** Work to be completed **
All of the data needs to be printed again, exactly as written.
>>
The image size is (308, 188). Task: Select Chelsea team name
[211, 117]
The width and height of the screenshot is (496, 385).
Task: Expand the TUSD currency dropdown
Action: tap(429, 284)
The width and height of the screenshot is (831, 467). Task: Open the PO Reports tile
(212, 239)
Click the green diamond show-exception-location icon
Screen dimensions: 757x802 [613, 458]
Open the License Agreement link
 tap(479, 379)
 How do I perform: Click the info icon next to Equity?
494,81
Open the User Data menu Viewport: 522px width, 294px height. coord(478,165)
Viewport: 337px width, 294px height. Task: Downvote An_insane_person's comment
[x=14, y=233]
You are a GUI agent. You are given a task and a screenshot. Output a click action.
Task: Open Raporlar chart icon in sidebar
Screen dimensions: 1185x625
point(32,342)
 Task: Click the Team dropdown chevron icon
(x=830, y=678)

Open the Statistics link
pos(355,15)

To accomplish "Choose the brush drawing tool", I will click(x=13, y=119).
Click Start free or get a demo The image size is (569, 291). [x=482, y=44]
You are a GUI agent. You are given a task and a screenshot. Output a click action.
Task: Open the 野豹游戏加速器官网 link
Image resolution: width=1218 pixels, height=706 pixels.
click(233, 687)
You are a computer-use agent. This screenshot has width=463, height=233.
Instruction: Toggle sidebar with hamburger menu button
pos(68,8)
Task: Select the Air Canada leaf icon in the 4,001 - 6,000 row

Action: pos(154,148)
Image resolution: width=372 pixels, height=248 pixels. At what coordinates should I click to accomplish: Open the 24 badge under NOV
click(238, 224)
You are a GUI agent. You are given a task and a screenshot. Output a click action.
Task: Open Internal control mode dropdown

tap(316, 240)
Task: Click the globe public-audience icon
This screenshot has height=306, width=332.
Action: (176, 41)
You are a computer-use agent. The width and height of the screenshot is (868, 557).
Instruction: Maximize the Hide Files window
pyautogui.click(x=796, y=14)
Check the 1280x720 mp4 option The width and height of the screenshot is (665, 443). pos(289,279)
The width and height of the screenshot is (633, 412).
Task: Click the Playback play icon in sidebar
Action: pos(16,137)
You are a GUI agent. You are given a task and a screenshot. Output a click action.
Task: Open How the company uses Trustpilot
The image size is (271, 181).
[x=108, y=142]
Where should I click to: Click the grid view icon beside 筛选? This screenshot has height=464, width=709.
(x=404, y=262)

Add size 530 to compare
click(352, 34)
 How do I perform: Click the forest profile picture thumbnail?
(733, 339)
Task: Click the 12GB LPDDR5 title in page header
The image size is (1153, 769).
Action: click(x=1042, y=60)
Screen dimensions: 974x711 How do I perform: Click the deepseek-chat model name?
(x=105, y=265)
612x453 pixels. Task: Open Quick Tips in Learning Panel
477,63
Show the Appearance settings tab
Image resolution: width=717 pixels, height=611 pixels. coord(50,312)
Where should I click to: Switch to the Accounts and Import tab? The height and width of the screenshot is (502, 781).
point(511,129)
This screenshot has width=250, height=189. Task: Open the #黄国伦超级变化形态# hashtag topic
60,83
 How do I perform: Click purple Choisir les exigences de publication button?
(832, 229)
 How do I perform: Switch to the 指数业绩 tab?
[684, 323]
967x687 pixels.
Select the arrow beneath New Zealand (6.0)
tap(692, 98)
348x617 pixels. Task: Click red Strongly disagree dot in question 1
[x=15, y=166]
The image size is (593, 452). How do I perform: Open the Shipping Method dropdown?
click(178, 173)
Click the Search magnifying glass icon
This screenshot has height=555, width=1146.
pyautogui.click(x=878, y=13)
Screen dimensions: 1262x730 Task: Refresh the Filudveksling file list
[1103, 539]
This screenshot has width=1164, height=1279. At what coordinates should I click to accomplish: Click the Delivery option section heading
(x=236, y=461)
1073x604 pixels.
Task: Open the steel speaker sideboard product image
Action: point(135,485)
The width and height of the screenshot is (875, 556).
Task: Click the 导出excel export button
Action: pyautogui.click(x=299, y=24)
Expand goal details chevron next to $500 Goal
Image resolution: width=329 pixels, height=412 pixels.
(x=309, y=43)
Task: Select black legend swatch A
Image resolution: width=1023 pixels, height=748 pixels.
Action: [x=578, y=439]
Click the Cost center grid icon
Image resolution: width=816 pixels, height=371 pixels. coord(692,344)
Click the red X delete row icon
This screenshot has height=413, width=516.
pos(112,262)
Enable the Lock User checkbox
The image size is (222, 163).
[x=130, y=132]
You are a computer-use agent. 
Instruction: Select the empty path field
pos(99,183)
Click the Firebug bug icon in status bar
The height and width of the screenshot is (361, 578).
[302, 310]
<<
** Expected output **
The image size is (308, 188). Task: Select Chelsea team name
[211, 117]
The width and height of the screenshot is (496, 385).
Task: Expand the TUSD currency dropdown
Action: tap(429, 284)
The width and height of the screenshot is (831, 467). Task: Open the PO Reports tile
(212, 239)
Click the green diamond show-exception-location icon
Screen dimensions: 757x802 [613, 458]
Open the License Agreement link
 tap(479, 379)
 How do I perform: Click the info icon next to Equity?
494,81
Open the User Data menu Viewport: 522px width, 294px height. coord(478,165)
Viewport: 337px width, 294px height. Task: Downvote An_insane_person's comment
[x=14, y=233]
You are a GUI agent. You are given a task and a screenshot. Output a click action.
Task: Open Raporlar chart icon in sidebar
Screen dimensions: 1185x625
point(32,342)
 Task: Click the Team dropdown chevron icon
(x=830, y=678)

Open the Statistics link
pos(355,15)

To accomplish "Choose the brush drawing tool", I will click(x=13, y=119).
Click Start free or get a demo The image size is (569, 291). [x=482, y=44]
You are a GUI agent. You are given a task and a screenshot. Output a click action.
Task: Open the 野豹游戏加速器官网 link
Image resolution: width=1218 pixels, height=706 pixels.
click(233, 687)
You are a computer-use agent. This screenshot has width=463, height=233.
Instruction: Toggle sidebar with hamburger menu button
pos(68,8)
Task: Select the Air Canada leaf icon in the 4,001 - 6,000 row

Action: pos(154,148)
Image resolution: width=372 pixels, height=248 pixels. At what coordinates should I click to accomplish: Open the 24 badge under NOV
click(238, 224)
You are a GUI agent. You are given a task and a screenshot. Output a click action.
Task: Open Internal control mode dropdown

tap(316, 240)
Task: Click the globe public-audience icon
This screenshot has height=306, width=332.
Action: (176, 41)
You are a computer-use agent. The width and height of the screenshot is (868, 557).
Instruction: Maximize the Hide Files window
pyautogui.click(x=796, y=14)
Check the 1280x720 mp4 option The width and height of the screenshot is (665, 443). pos(289,279)
The width and height of the screenshot is (633, 412).
Task: Click the Playback play icon in sidebar
Action: pos(16,137)
You are a GUI agent. You are given a task and a screenshot. Output a click action.
Task: Open How the company uses Trustpilot
The image size is (271, 181).
[x=108, y=142]
Where should I click to: Click the grid view icon beside 筛选? This screenshot has height=464, width=709.
(x=404, y=262)

Add size 530 to compare
click(352, 34)
 How do I perform: Click the forest profile picture thumbnail?
(733, 339)
Task: Click the 12GB LPDDR5 title in page header
The image size is (1153, 769).
Action: click(x=1042, y=60)
Screen dimensions: 974x711 How do I perform: Click the deepseek-chat model name?
(x=105, y=265)
612x453 pixels. Task: Open Quick Tips in Learning Panel
477,63
Show the Appearance settings tab
Image resolution: width=717 pixels, height=611 pixels. coord(50,312)
Where should I click to: Switch to the Accounts and Import tab? The height and width of the screenshot is (502, 781).
point(511,129)
This screenshot has width=250, height=189. Task: Open the #黄国伦超级变化形态# hashtag topic
60,83
 How do I perform: Click purple Choisir les exigences de publication button?
(832, 229)
 How do I perform: Switch to the 指数业绩 tab?
[684, 323]
967x687 pixels.
Select the arrow beneath New Zealand (6.0)
tap(692, 98)
348x617 pixels. Task: Click red Strongly disagree dot in question 1
[x=15, y=166]
The image size is (593, 452). How do I perform: Open the Shipping Method dropdown?
click(178, 173)
Click the Search magnifying glass icon
This screenshot has height=555, width=1146.
pyautogui.click(x=878, y=13)
Screen dimensions: 1262x730 Task: Refresh the Filudveksling file list
[1103, 539]
This screenshot has width=1164, height=1279. At what coordinates should I click to accomplish: Click the Delivery option section heading
(x=236, y=461)
1073x604 pixels.
Task: Open the steel speaker sideboard product image
Action: point(135,485)
The width and height of the screenshot is (875, 556).
Task: Click the 导出excel export button
Action: pyautogui.click(x=299, y=24)
Expand goal details chevron next to $500 Goal
Image resolution: width=329 pixels, height=412 pixels.
(x=309, y=43)
Task: Select black legend swatch A
Image resolution: width=1023 pixels, height=748 pixels.
Action: [x=578, y=439]
Click the Cost center grid icon
Image resolution: width=816 pixels, height=371 pixels. coord(692,344)
Click the red X delete row icon
This screenshot has height=413, width=516.
pos(112,262)
Enable the Lock User checkbox
The image size is (222, 163).
[x=130, y=132]
You are a computer-use agent. 
Instruction: Select the empty path field
pos(99,183)
Click the Firebug bug icon in status bar
The height and width of the screenshot is (361, 578).
[302, 310]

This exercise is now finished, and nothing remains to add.